Tuesday, 16 April 2019

The Human Extraction

OK, so last night there was gnocchi for dinner, and cornflakes for 'dessert', and occasional mouthfuls of the ridiculously good fudge d's taken to making. It was as if, dumbass-like, I'd said 'Sod it!' to the notion that today was Tuesday, with its appointment with the Nazi Scales, and decided to sail right off that cliff-edge of idiocy once more with feeling.

This morning though - 17st 3.5. Down 2.5 pounds on last week.

That'll be the walking, then.

Haven't, by any means, walked every day over the last week. Walked about three, maybe four days out of seven. But still, clearly, that unexpected addition of movement gave the system a tiny shock and let me claw back some progress towards the 17 stone border. So yay. As the song says though, more, more, more is what's needed. More sense, more walking, more biking, less late-night lunacy. It's not as if this fundamental equation is particularly hard to grasp. It's the human factor that in Disappearing, as in most things, is the doorway for error.

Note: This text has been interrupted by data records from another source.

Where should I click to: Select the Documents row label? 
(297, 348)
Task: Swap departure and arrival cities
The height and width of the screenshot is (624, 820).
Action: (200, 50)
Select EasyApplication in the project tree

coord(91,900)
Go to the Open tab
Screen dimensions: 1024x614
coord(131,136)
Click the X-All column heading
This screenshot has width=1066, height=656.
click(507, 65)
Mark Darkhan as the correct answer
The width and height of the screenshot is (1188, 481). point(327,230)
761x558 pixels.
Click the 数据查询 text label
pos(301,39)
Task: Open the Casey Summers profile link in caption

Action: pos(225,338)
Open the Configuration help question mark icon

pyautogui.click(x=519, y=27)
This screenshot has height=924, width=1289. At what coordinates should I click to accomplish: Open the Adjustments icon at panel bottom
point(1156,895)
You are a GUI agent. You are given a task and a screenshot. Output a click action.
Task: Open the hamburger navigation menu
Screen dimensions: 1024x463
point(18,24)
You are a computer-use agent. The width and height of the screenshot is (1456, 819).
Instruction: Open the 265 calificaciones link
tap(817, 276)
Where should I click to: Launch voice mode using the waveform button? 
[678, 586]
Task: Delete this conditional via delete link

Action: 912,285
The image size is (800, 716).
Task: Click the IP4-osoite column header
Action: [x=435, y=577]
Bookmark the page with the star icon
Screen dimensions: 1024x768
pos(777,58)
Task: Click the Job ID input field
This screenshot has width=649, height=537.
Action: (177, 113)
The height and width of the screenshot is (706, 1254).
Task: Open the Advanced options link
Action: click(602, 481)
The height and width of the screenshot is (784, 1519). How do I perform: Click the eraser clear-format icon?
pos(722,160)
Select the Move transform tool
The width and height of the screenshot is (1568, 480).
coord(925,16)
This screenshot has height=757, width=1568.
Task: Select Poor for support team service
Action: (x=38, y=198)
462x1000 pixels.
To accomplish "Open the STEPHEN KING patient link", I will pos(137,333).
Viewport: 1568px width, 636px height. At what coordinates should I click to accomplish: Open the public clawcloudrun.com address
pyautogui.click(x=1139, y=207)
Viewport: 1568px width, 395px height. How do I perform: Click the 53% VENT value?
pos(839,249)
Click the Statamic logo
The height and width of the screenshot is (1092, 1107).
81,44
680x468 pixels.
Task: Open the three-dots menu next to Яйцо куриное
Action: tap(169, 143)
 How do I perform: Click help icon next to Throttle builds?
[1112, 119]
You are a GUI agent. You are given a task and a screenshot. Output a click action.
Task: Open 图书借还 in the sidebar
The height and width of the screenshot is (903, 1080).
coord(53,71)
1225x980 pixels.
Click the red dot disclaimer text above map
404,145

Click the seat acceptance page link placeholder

So I guess what I'm saying is I need to be less human.
It's arguable, actually, that that was part of what led me to be able to Disappear the first time - being less human. Shutting down the intrinsic emotional responses to pleasure-stimuli, by looking ahead to longer-term strategic goals. Or at the very least re-training myself as to what should trigger those emotional responses.

Hmm...something in that. Be less human. Be more robot. Be the Disappearing Man.

Hehe, yes, I know it starts to sound like a trailer for a new Netflix sci-fi drama, but if you're going to get anywhere in this game, you do sort of have to believe your own hype, see yourself in some starring role, otherwise it just becomes a parade of daily self-abnegation and self-denial, more or less because you hated how you were yesterday.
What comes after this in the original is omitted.